In some countries, for example, rape of a woman or girl by her husband is expressly legal. This is the case in some African, Middle East and Asian countries, and in a few of these countries marital rape is expressly legal even where the “wife” being raped is a child “bride” and the “marriage” is in violation of the minimum age of marriage laws.
In other countries, mainly in the Middle East, it is also legally possible for a perpetrator of rape or sexual assault to escape punishment if he marries the victim, while in others, ranging from Europe to the Middle East and Asia, the perpetrator can be exempt from punishment by reaching a “settlement” – financial or otherwise – with the victim or the victim’s family.
In both cases, says the report, “this begins the narrative that not all rape is rape and so sews the seeds to allow the perpetrator to escape responsibility – in law or in practice – for his violence.”
The report also found that in some countries around the world rape is treated as an issue of morality rather than of violence, with legal provisions using “sexist” terms such as humiliation, outrage, honour, modesty, chastity or morality, or even the concept of ‘normal’ sexual desire.
However, “rape and sexual assault are always about power, control and entitlement, not about sexual desire.” Like a definition of rape which includes honour or morality, the use of terms indicating sexual desire contributes to creation of an environment favouring the argument of “normal” sexual behaviour of the perpetrator, effectively dismissing the crime of violence against the victim.
The report cites the case of the Stanford University student who raped an unconscious girl in January 2015 and was given a light prison sentence of six months (of which he served only three months) on the grounds that a harsher penalty would have a “severe impact” on him.
The student’s father had said that his son should not have to go to prison for ”20 minutes of action” and that his son’s “life will never be the one that he dreamed about and worked so hard to achieve”, raising a question mark over how much consideration was given to the impact on the victim’s life.
In many countries, continues the report, the law on rape sends a signal that sexual assault has only happened if a victim actively tries or is unable to resist violence.
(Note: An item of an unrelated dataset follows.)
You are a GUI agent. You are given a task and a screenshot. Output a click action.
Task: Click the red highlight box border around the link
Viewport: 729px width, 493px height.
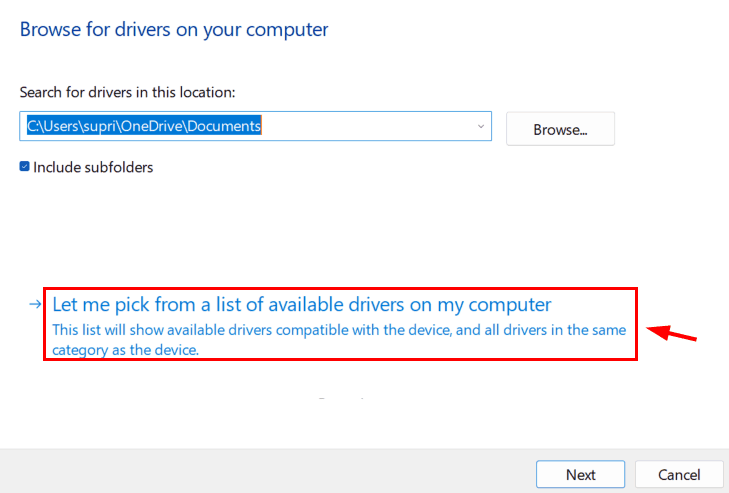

However, there are many circumstances in which a survivor of rape may feel coerced or threatened and “the law should never interpret a woman’s lack of physical resistance to sexual violence as acquiescence in that violence.”
The report recalls the events in Cologne and some other German cities on New Year’s Eve 2015 when hundreds of women reported being sexually assaulted by what appeared to be organised gangs of men. At the time, German Justice Minister Heiko Maas, said the definition of rape in German law was too narrow and that there was no clear legal definition of how much resistance a woman had to offer for an offence to constitute rape.
But, he was reported to have asked, “does a woman need to be killed or severely beaten to prove she did not consent to rape?”
In November 2016, Germany introduced a new law changing the focus of the law on rape from how much additional violence the perpetrator used to the victim’s lack of consent to sexual intercourse.
Nevertheless, the report’s findings illustrate that worldwide governments still have a long way to go to transform their laws, policies and practices into instruments to prevent sexual violence, provide better access to justice for victims and effectively punish sexual violence crimes.
“Unless governments fix their laws on rape and sexual assault and implement them effectively and sensitively, we are unlikely to see an end to this worldwide abuse of women and girls anytime soon,” it concludes.